§ ASSIGNMENT:
Each record has to be repeated exactly as given.

(Stored records)
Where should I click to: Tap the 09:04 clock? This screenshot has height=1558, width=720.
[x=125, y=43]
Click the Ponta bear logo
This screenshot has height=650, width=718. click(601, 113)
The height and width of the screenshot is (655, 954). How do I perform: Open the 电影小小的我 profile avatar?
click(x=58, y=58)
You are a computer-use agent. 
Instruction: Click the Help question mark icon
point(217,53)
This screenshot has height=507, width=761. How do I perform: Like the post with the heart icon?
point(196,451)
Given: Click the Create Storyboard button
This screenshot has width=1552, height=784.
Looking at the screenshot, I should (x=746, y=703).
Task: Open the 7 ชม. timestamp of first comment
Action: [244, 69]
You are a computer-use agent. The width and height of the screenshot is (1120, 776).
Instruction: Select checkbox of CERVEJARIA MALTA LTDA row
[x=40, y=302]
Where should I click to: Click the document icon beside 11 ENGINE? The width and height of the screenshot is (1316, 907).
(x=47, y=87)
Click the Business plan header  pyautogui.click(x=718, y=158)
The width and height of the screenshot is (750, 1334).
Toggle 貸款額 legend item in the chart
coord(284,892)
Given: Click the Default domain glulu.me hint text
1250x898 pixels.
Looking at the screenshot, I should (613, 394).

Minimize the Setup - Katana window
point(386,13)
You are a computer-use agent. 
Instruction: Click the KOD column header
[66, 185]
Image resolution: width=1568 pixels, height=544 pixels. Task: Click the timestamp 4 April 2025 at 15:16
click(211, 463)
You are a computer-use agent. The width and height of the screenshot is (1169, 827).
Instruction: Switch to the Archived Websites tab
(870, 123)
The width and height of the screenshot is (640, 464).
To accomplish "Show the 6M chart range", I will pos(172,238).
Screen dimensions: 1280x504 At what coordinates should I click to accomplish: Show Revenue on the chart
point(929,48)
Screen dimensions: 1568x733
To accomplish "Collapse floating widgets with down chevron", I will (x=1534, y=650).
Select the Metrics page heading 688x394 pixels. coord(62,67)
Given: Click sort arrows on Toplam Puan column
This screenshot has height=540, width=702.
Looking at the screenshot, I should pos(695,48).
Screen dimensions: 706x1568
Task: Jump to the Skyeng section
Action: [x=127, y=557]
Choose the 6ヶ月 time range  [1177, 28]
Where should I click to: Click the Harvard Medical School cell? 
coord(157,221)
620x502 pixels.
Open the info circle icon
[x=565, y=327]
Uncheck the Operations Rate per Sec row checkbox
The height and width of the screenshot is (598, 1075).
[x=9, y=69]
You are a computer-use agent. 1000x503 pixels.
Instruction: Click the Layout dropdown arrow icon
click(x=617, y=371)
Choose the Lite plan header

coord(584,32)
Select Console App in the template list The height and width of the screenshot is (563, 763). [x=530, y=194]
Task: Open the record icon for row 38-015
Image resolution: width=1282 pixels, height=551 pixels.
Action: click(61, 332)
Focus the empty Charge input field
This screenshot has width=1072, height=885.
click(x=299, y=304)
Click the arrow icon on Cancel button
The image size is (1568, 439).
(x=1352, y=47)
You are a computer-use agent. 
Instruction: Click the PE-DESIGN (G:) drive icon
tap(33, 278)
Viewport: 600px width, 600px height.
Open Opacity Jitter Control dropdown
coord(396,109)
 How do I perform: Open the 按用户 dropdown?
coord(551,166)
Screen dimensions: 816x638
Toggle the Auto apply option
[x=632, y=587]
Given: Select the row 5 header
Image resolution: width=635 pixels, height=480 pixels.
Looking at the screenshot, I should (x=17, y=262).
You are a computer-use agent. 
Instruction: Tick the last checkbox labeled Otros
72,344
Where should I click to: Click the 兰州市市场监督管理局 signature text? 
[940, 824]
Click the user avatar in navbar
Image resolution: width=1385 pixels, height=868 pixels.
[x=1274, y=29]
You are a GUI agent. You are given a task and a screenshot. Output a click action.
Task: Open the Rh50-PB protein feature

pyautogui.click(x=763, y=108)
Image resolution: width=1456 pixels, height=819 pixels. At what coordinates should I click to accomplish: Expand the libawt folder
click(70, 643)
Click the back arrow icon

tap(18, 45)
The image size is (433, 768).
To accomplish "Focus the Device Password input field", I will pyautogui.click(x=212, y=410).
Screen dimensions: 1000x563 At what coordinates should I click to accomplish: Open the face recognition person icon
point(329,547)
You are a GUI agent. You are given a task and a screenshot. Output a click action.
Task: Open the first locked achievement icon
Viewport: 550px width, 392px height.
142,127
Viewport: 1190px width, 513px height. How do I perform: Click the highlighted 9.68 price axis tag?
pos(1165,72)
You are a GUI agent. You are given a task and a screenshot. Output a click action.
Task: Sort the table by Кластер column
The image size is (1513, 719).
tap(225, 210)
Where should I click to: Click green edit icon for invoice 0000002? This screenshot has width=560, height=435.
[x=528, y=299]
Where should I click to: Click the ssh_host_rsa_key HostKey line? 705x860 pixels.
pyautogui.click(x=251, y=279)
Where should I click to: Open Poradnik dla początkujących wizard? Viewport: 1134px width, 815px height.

§ SOLUTION TO THIS TASK:
Where should I click to: Tap the 09:04 clock? This screenshot has height=1558, width=720.
[x=125, y=43]
Click the Ponta bear logo
This screenshot has height=650, width=718. click(601, 113)
The height and width of the screenshot is (655, 954). How do I perform: Open the 电影小小的我 profile avatar?
click(x=58, y=58)
You are a computer-use agent. 
Instruction: Click the Help question mark icon
point(217,53)
This screenshot has height=507, width=761. How do I perform: Like the post with the heart icon?
point(196,451)
Given: Click the Create Storyboard button
This screenshot has width=1552, height=784.
Looking at the screenshot, I should (x=746, y=703).
Task: Open the 7 ชม. timestamp of first comment
Action: [244, 69]
You are a computer-use agent. The width and height of the screenshot is (1120, 776).
Instruction: Select checkbox of CERVEJARIA MALTA LTDA row
[x=40, y=302]
Where should I click to: Click the document icon beside 11 ENGINE? The width and height of the screenshot is (1316, 907).
(x=47, y=87)
Click the Business plan header  pyautogui.click(x=718, y=158)
The width and height of the screenshot is (750, 1334).
Toggle 貸款額 legend item in the chart
coord(284,892)
Given: Click the Default domain glulu.me hint text
1250x898 pixels.
Looking at the screenshot, I should (613, 394).

Minimize the Setup - Katana window
point(386,13)
You are a computer-use agent. 
Instruction: Click the KOD column header
[66, 185]
Image resolution: width=1568 pixels, height=544 pixels. Task: Click the timestamp 4 April 2025 at 15:16
click(211, 463)
You are a computer-use agent. The width and height of the screenshot is (1169, 827).
Instruction: Switch to the Archived Websites tab
(870, 123)
The width and height of the screenshot is (640, 464).
To accomplish "Show the 6M chart range", I will pos(172,238).
Screen dimensions: 1280x504 At what coordinates should I click to accomplish: Show Revenue on the chart
point(929,48)
Screen dimensions: 1568x733
To accomplish "Collapse floating widgets with down chevron", I will (x=1534, y=650).
Select the Metrics page heading 688x394 pixels. coord(62,67)
Given: Click sort arrows on Toplam Puan column
This screenshot has height=540, width=702.
Looking at the screenshot, I should pos(695,48).
Screen dimensions: 706x1568
Task: Jump to the Skyeng section
Action: [x=127, y=557]
Choose the 6ヶ月 time range  [1177, 28]
Where should I click to: Click the Harvard Medical School cell? 
coord(157,221)
620x502 pixels.
Open the info circle icon
[x=565, y=327]
Uncheck the Operations Rate per Sec row checkbox
The height and width of the screenshot is (598, 1075).
[x=9, y=69]
You are a computer-use agent. 1000x503 pixels.
Instruction: Click the Layout dropdown arrow icon
click(x=617, y=371)
Choose the Lite plan header

coord(584,32)
Select Console App in the template list The height and width of the screenshot is (563, 763). [x=530, y=194]
Task: Open the record icon for row 38-015
Image resolution: width=1282 pixels, height=551 pixels.
Action: click(61, 332)
Focus the empty Charge input field
This screenshot has width=1072, height=885.
click(x=299, y=304)
Click the arrow icon on Cancel button
The image size is (1568, 439).
(x=1352, y=47)
You are a computer-use agent. 
Instruction: Click the PE-DESIGN (G:) drive icon
tap(33, 278)
Viewport: 600px width, 600px height.
Open Opacity Jitter Control dropdown
coord(396,109)
 How do I perform: Open the 按用户 dropdown?
coord(551,166)
Screen dimensions: 816x638
Toggle the Auto apply option
[x=632, y=587]
Given: Select the row 5 header
Image resolution: width=635 pixels, height=480 pixels.
Looking at the screenshot, I should (x=17, y=262).
You are a computer-use agent. 
Instruction: Tick the last checkbox labeled Otros
72,344
Where should I click to: Click the 兰州市市场监督管理局 signature text? 
[940, 824]
Click the user avatar in navbar
Image resolution: width=1385 pixels, height=868 pixels.
[x=1274, y=29]
You are a GUI agent. You are given a task and a screenshot. Output a click action.
Task: Open the Rh50-PB protein feature

pyautogui.click(x=763, y=108)
Image resolution: width=1456 pixels, height=819 pixels. At what coordinates should I click to accomplish: Expand the libawt folder
click(70, 643)
Click the back arrow icon

tap(18, 45)
The image size is (433, 768).
To accomplish "Focus the Device Password input field", I will pyautogui.click(x=212, y=410).
Screen dimensions: 1000x563 At what coordinates should I click to accomplish: Open the face recognition person icon
point(329,547)
You are a GUI agent. You are given a task and a screenshot. Output a click action.
Task: Open the first locked achievement icon
Viewport: 550px width, 392px height.
142,127
Viewport: 1190px width, 513px height. How do I perform: Click the highlighted 9.68 price axis tag?
pos(1165,72)
You are a GUI agent. You are given a task and a screenshot. Output a click action.
Task: Sort the table by Кластер column
The image size is (1513, 719).
tap(225, 210)
Where should I click to: Click green edit icon for invoice 0000002? This screenshot has width=560, height=435.
[x=528, y=299]
Where should I click to: Click the ssh_host_rsa_key HostKey line? 705x860 pixels.
pyautogui.click(x=251, y=279)
Where should I click to: Open Poradnik dla początkujących wizard? Viewport: 1134px width, 815px height.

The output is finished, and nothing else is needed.